[Rows from a screen grounding dataset]
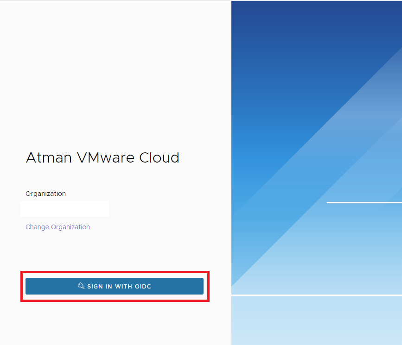
Task: Click the word Atman in the title
Action: (42, 157)
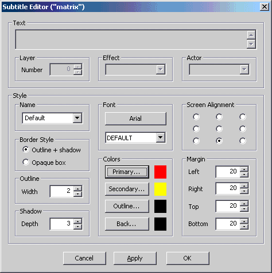Viewport: 272px width, 273px height.
Task: Select the middle-center screen alignment option
Action: 219,129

● **Task objective**
Rewrite all of the data above, swapping "Click" for "Tap" and leaving everything else as it is. Omit the pictures from your version.

● **Written solution**
Task: Tap the word Atman in the title
Action: (42, 157)
Viewport: 272px width, 273px height.
Task: Select the middle-center screen alignment option
Action: 219,129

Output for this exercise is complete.